__Texte de la page__.
« De l’autre côté de la porte », « White shadow », cinéma du réel 🎬
Faire cinéma du documentaire: c’est le projet de deux films très différents dans leurs sujets et dans leur manière de fictionner le réel. Au Japon, l’inquiétante épidémie d’hikikomoris, en Afrique la chasse sanglante aux albinos.
De l’autre côté de la porte (2008) – Laurence TRUSH (GB) – 1h50
Le film s’ouvre sur la description clinique d’un collège où tout est interdit sauf d’obéir. Les élèves semblent en faire leur affaire obligée mais le jeune Hiroshi, lui, y est de plus en plus absent. A l’aller ou au retour, suivi par son jeune frère qui n’ose rien dire, il compte machinalement ses pas, l’obsession annonce le pire, c’est dans sa chambre fermée à clef que l’ado va barricader son mal-être et sa maladie, c’en est bien une. Sa mère, aimante d’un soleil qui ne se lève plus, s’inquiète, interroge le cadet, hésite puis semble renoncer à comprendre. Le père, toujours dans de coupables voyages, conseille de ne rien faire, en tout cas ne rien dire pour protéger la famille d’une mauvaise réputation. On ignorera presque jusqu’au bout ce que l’auto-damné imagine résoudre dans sa chambre close, ce qu’il y fait. Finalement contacté, un psychologue spécialisé proposera d’autres solutions, en existe-il?

__Contenu des données__.
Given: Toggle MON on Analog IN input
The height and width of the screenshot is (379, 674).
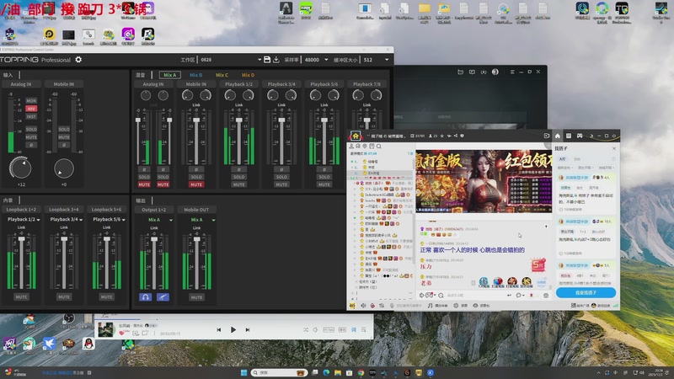Looking at the screenshot, I should [31, 100].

__Objectif de la tâche__. Poursuivez la critique des films « De l'autre côté de la porte » et « White shadow » à partir de sa dernière phrase.

__Réponse rédigée__.
Sobriété quasi-ascétique mais millimétrée pour ce huis-clos maladif. La dramaturgie et la mise en scène se limitent à un apparent strict minimum qui fait le maximum. Le graphisme géométrique installe dès les premiers plans l’enfermement à venir, à peine éclairé par de basses lumières qui sont pourtant éblouissantes d’une vérité que l’on connaît mal.
Le film annonce:
* * *
White Shadow – Noaz DESHE (Allemagne)- 1h50
Ca n’est pas seulement un fléau, c’est une barbarie. Dans quelques pays d’Afrique, les albinos (qui y sont 4 fois plus nombreux qu’en Europe) sont pourchassés, mutilés quand ils ne sont pas assassinés puis dépecés. Leurs organes ou leurs membres qui se négocient en centaine voire milliers de dollars sont utilisés par des sorciers dans des préparations qui, selon d’épouvantables croyances, auraient des vertus magiques favorisant la bonne fortune. En Tanzanie, on ne compte plus les victimes, au point que le gouvernement punit désormais de la peine de mort un assassinat d’albinos. Et vient d’interdire la pratique de la sorcellerie, c’est pas gagné tant elle fait partie de la culture du pays.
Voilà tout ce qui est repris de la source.